▶ **The request**: Reproduce verbatim the stretch of the records below that runs from the line containing "Given: Click the filter options circle icon" through the end of the records, including both ends.

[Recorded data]
______________________________

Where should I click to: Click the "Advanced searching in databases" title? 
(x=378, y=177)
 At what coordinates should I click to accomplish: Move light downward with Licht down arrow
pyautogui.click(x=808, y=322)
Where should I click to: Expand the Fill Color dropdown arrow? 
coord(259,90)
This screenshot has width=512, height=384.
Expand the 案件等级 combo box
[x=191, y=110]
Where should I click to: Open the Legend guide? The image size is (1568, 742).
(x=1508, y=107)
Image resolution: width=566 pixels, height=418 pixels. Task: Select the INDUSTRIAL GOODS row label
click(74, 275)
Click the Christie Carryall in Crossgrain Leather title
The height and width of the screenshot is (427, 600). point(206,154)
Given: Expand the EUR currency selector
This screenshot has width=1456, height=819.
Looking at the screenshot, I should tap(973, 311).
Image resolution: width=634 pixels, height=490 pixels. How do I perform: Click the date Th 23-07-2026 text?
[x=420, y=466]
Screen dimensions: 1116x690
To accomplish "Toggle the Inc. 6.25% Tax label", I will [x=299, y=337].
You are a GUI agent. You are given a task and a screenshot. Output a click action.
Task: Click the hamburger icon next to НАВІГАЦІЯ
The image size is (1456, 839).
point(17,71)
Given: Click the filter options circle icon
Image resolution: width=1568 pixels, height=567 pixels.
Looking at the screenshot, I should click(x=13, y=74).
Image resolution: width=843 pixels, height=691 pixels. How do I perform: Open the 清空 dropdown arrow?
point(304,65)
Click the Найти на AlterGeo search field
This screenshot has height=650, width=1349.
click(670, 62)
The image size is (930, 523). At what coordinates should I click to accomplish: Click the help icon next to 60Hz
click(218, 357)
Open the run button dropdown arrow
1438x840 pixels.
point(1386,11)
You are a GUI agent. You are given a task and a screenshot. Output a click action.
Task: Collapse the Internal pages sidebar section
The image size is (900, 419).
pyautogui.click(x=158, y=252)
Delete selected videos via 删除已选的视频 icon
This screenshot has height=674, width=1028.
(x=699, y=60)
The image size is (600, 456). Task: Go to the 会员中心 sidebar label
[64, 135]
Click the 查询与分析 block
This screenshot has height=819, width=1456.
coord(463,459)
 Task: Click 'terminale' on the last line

______________________________

▶ **Result for this task**:
Given: Click the filter options circle icon
Image resolution: width=1568 pixels, height=567 pixels.
Looking at the screenshot, I should click(x=13, y=74).
Image resolution: width=843 pixels, height=691 pixels. How do I perform: Open the 清空 dropdown arrow?
point(304,65)
Click the Найти на AlterGeo search field
This screenshot has height=650, width=1349.
click(670, 62)
The image size is (930, 523). At what coordinates should I click to accomplish: Click the help icon next to 60Hz
click(218, 357)
Open the run button dropdown arrow
1438x840 pixels.
point(1386,11)
You are a GUI agent. You are given a task and a screenshot. Output a click action.
Task: Collapse the Internal pages sidebar section
The image size is (900, 419).
pyautogui.click(x=158, y=252)
Delete selected videos via 删除已选的视频 icon
This screenshot has height=674, width=1028.
(x=699, y=60)
The image size is (600, 456). Task: Go to the 会员中心 sidebar label
[64, 135]
Click the 查询与分析 block
This screenshot has height=819, width=1456.
coord(463,459)
 Task: Click 'terminale' on the last line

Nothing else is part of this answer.